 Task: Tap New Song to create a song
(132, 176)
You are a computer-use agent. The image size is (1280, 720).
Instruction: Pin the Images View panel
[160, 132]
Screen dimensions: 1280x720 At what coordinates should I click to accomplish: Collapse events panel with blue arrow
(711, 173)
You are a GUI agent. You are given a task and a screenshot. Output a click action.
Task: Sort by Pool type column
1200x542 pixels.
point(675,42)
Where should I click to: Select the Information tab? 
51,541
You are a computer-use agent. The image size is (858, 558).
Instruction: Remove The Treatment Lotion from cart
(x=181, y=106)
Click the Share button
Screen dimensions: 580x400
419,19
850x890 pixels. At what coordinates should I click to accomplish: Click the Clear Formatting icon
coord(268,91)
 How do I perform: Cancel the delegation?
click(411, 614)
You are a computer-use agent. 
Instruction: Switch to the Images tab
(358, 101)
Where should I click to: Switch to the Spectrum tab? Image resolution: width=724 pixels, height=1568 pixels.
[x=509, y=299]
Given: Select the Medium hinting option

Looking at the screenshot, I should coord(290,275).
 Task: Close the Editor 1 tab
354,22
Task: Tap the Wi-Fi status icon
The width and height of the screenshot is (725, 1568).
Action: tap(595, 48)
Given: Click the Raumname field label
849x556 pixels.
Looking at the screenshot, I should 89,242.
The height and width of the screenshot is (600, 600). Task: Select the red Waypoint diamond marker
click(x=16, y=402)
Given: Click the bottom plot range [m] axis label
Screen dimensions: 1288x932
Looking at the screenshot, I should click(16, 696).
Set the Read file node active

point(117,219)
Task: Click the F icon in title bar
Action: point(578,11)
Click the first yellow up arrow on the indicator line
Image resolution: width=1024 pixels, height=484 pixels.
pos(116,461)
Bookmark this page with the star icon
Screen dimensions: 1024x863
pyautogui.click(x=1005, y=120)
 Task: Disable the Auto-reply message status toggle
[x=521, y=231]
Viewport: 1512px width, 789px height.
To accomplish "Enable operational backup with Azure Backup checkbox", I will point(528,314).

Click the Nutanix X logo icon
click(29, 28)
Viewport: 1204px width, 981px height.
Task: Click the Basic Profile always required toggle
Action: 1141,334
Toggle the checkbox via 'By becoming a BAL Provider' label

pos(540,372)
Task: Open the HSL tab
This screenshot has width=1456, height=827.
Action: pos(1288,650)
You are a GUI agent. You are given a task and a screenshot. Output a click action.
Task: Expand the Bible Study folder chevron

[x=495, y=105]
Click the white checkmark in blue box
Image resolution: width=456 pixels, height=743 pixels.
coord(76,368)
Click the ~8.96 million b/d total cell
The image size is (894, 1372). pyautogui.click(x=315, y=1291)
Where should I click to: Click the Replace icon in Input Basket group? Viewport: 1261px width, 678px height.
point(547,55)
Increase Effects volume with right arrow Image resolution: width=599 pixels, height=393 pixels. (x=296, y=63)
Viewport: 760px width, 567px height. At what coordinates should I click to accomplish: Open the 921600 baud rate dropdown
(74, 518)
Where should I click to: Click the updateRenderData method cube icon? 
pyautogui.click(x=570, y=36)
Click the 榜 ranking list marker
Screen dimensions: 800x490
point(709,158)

Task prompt – What you return must match the records above exactly.

Task result –
 Task: Tap New Song to create a song
(132, 176)
You are a computer-use agent. The image size is (1280, 720).
Instruction: Pin the Images View panel
[160, 132]
Screen dimensions: 1280x720 At what coordinates should I click to accomplish: Collapse events panel with blue arrow
(711, 173)
You are a GUI agent. You are given a task and a screenshot. Output a click action.
Task: Sort by Pool type column
1200x542 pixels.
point(675,42)
Where should I click to: Select the Information tab? 
51,541
You are a computer-use agent. The image size is (858, 558).
Instruction: Remove The Treatment Lotion from cart
(x=181, y=106)
Click the Share button
Screen dimensions: 580x400
419,19
850x890 pixels. At what coordinates should I click to accomplish: Click the Clear Formatting icon
coord(268,91)
 How do I perform: Cancel the delegation?
click(411, 614)
You are a computer-use agent. 
Instruction: Switch to the Images tab
(358, 101)
Where should I click to: Switch to the Spectrum tab? Image resolution: width=724 pixels, height=1568 pixels.
[x=509, y=299]
Given: Select the Medium hinting option

Looking at the screenshot, I should coord(290,275).
 Task: Close the Editor 1 tab
354,22
Task: Tap the Wi-Fi status icon
The width and height of the screenshot is (725, 1568).
Action: tap(595, 48)
Given: Click the Raumname field label
849x556 pixels.
Looking at the screenshot, I should 89,242.
The height and width of the screenshot is (600, 600). Task: Select the red Waypoint diamond marker
click(x=16, y=402)
Given: Click the bottom plot range [m] axis label
Screen dimensions: 1288x932
Looking at the screenshot, I should click(16, 696).
Set the Read file node active

point(117,219)
Task: Click the F icon in title bar
Action: point(578,11)
Click the first yellow up arrow on the indicator line
Image resolution: width=1024 pixels, height=484 pixels.
pos(116,461)
Bookmark this page with the star icon
Screen dimensions: 1024x863
pyautogui.click(x=1005, y=120)
 Task: Disable the Auto-reply message status toggle
[x=521, y=231]
Viewport: 1512px width, 789px height.
To accomplish "Enable operational backup with Azure Backup checkbox", I will point(528,314).

Click the Nutanix X logo icon
click(29, 28)
Viewport: 1204px width, 981px height.
Task: Click the Basic Profile always required toggle
Action: 1141,334
Toggle the checkbox via 'By becoming a BAL Provider' label

pos(540,372)
Task: Open the HSL tab
This screenshot has width=1456, height=827.
Action: pos(1288,650)
You are a GUI agent. You are given a task and a screenshot. Output a click action.
Task: Expand the Bible Study folder chevron

[x=495, y=105]
Click the white checkmark in blue box
Image resolution: width=456 pixels, height=743 pixels.
coord(76,368)
Click the ~8.96 million b/d total cell
The image size is (894, 1372). pyautogui.click(x=315, y=1291)
Where should I click to: Click the Replace icon in Input Basket group? Viewport: 1261px width, 678px height.
point(547,55)
Increase Effects volume with right arrow Image resolution: width=599 pixels, height=393 pixels. (x=296, y=63)
Viewport: 760px width, 567px height. At what coordinates should I click to accomplish: Open the 921600 baud rate dropdown
(74, 518)
Where should I click to: Click the updateRenderData method cube icon? 
pyautogui.click(x=570, y=36)
Click the 榜 ranking list marker
Screen dimensions: 800x490
point(709,158)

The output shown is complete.